At least, they do here.

I personally don't think there is anything particularly benevolent in 
forbidding someone who can only live in the WW form using magic. I've often 
tried to imagine what it would be like living in the WW as a Muggle and I 
think it would be incredibly hard. You would be reduced to using essentially 
medieval technology in a society where everyone else had magical means doing 
things, or leaving to live life as a Muggle. It must be terribly obvious that 
you're not allowed to (or can't do - poor Squibs) magic. You don't snap your 
fingers, or get out your wand to light a fire, but start messing around with 
a tinder box. Like going around in a convict suit, really.

> Bboy_mn
> <>Eloise continues:
> > 
> > Animagi_Raven actually said:
> > >The student death [singular] was probably blamed 
> > >on the spider (but how did a spider turn someone to stone?)    
> >
> > [to which Eloise replied]
> > Well, Myrtle was just *dead*, not turned to stone, ..snip...
> > 
> > Eloise
> 
> bboy_mn responds:
> I'll let Animagi_Raven speak for himself, but I think the part above
> in parenthesis is meant to be a separate statement.  More alone the
> line of 'The student's death was probably blamed on the spider, but
> how did a spider turn the other students into a stone-like state?' The
> point being that spiders kill people but they aren't known to petrify
> them, so how could the spider have done it?
> 
Eloise:
The thing that I'm not sure I'm understanding, is who the other students to 
whom you refer are.
Were other students petrified the first time, as wel as Myrtle dying? 
If so, I agree, there is potentially a problem.

Or are you referring to the students petrified during CoS?

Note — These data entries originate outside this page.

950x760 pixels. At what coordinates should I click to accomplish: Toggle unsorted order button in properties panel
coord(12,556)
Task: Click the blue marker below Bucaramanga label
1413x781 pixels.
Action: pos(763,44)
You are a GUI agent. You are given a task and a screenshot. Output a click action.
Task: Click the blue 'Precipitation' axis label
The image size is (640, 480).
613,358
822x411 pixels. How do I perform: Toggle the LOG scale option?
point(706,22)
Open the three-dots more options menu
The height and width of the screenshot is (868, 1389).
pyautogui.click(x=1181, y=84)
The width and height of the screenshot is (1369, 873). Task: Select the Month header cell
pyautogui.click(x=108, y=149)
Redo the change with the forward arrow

As far as the MOM was concerned, Hagrid was associated with the previous 
occasion on which the Chamber was allegedly opened and therefore is suspect 
again. Since it is far from clear whether the story of the opening of the 
Chamber  and the existence of the monster of Slytherin was believed in the 
first place (remember Binns' insistence that it is pure legend) and Hagrid is 
associated with all manner of creatures, I don't think that was totally 
unreasonable (from the MOM's POV) to think that he might have been letting 
something diffferent roam around this time.

You see, whether the legend was believed or not and despite Tom Riddle's 
implication that it was, I don't think Hagrid *can* have been believed to 
have been the Heir of Slytherin, opener of the Chamber, controller of the 
Monster and a deliberate murderer. Surely even Dumbledore couldn't have saved 
him from the consequences of that, which surely would have been much greater 
than expulsion and wand-snapping. This, of course ties in with what we were 
discussing above about whether the punishment was lenient or not.

So if he was only thought to have let one of his 'pets' loose, I don't think 
it's necessary for him to have been believed to have let the *same* creature 
loose the second time round.

Grey Wolf has pointed out that spiders (some, at least) do paralyse their 
prey. This is true, although I think Dumbledore, in all his wisdom and 
experience, would have recognised the difference between that and 
petrification. Don't ask me how. I don't know how he diagnosed petrification 
in the first place.

Eloise
Having difficulty getting her thoughts straight.